Le second est une pièce à tiroirs, un assemblage de plusieurs thèmes aux rythmes acrobatiques, aux démarrages foudroyants, une marche sarcastique dont on perçoit le rire. Pierre
Christophe aime bien ce genre de compositions hybrides, mélange étrange de styles et d’époques jazzistiques. Relaxing at Battery Park, un morceau qui dormait depuis longtemps
dans un de ses cartons, en offre un bon exemple. Son thème appartient au bop, mais les musiciens improvisent sur des modes, recherchent une certaine couleur sonore.

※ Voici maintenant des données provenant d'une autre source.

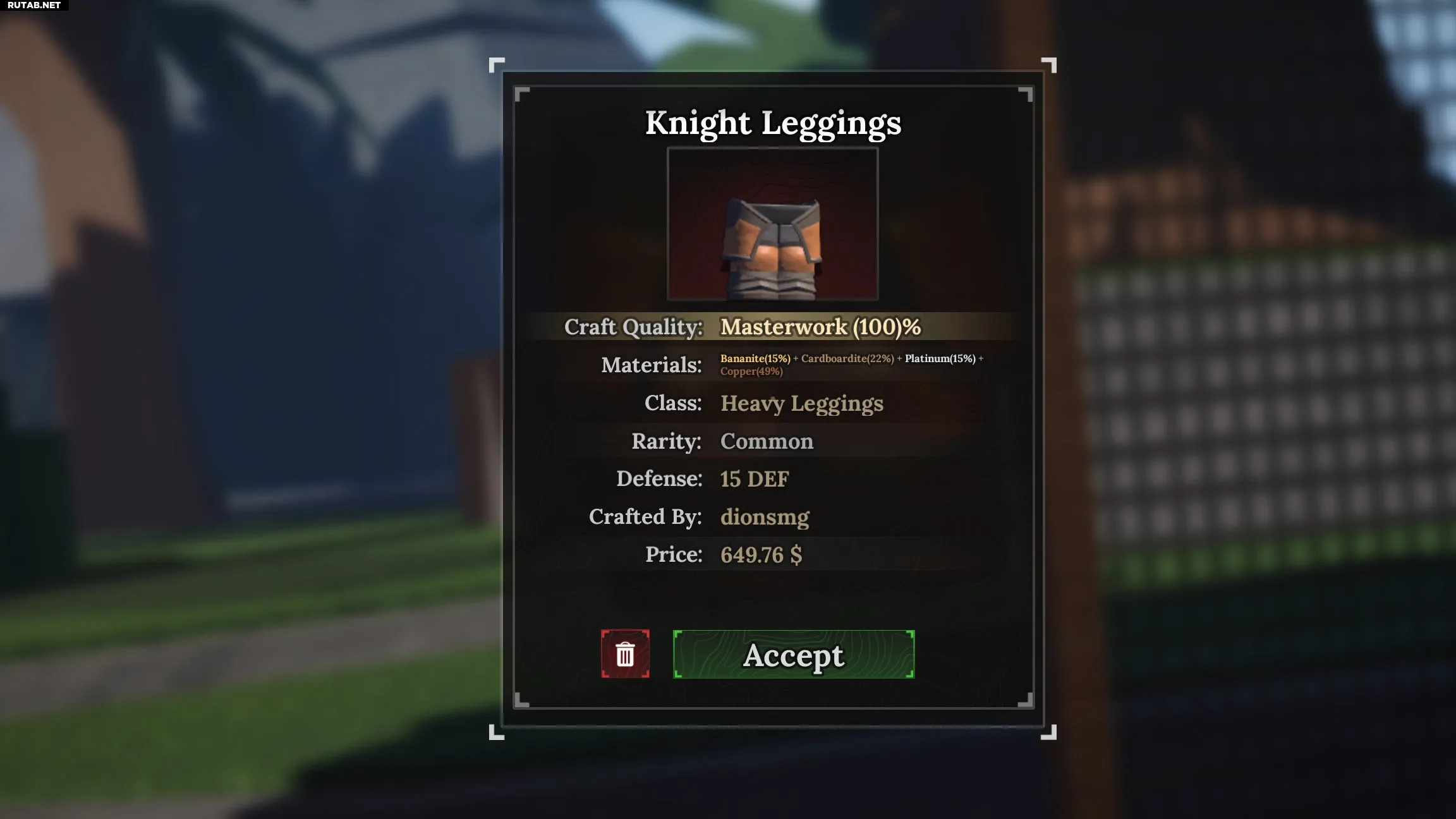This screenshot has height=819, width=1456.
Task: Click the Cardboardite(22%) material label
Action: click(847, 358)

Le swing y est
omniprésent ; le blues, le mode original, y révèle son visage. L’écriture d’Elevation, traduit ce retour aux origines africaines du jazz. La section rythmique assure un confortable appui aux solistes. Porté par une contrebasse qui tient un rôle de bourdon,
le saxophone chante en apesanteur et le piano développe un jeu orchestral qui porte les couleurs du blues. Si Grumpy Old Folks possède un aspect monkien – son vague rythme de valse ne
manque pas d’intriguer - , Lost Childhood suggère des images. La contrebasse l’anime et l’alto donne une belle suavité à un thème qui pourrait servir à un film. Son découpage, la douceur
du saxophone soufflant de longues phrases mélancoliques, une certaine alchimie avec le piano, évoquent l’association de Dave Brubeck avec Paul Desmond. Saxophone
et piano s’épaulent, se répondent et enchantent.
VENDREDI 9 janvier
Je parle peu de
théâtre dans ce blog. Grâce à Phil Costing, mon mentor dans ce domaine, je vois pourtant des pièces et parfois de très bonnes. Phil a des connaissances encyclopédiques et une
expérience dont il me fait profiter. Comme moi avec le jazz, il recherche la surprise, prend des risques et m‘entraîne dans ses découvertes. Nous en sortons parfois sceptiques. Les derniers
spectacles que nous avons vus ne furent guère convaincants. “Couteau de nuit“ de Nadia Xerri-L. aux Abbesses pourrait s’appeler “Couteau d’ennui“ ; “La Jeune fille de Cranach“ de
Jean-Paul Wenzel à la Maison des métallos assoupit comme un somnifère ; “Lacrimosa“ de Régis Jauffret, mal lu par l’auteur au théâtre du Rond Point, endort plus
vite qu’une piqûre anesthésiante. Malgré leurs qualités d’écriture, ces dramaturgies nous sont étrangères, apparaissent trop lointaines pour nous concerner. Les auteurs ressassent leurs propres
problèmes sans parvenir à les universaliser, à les faire fructifier, à positiver leurs souffrances. Loin d’être des guides, ils semblent plus désemparés encore que leur public en attente d’une
nourriture intellectuelle porteuse d’espoir et de réflexion.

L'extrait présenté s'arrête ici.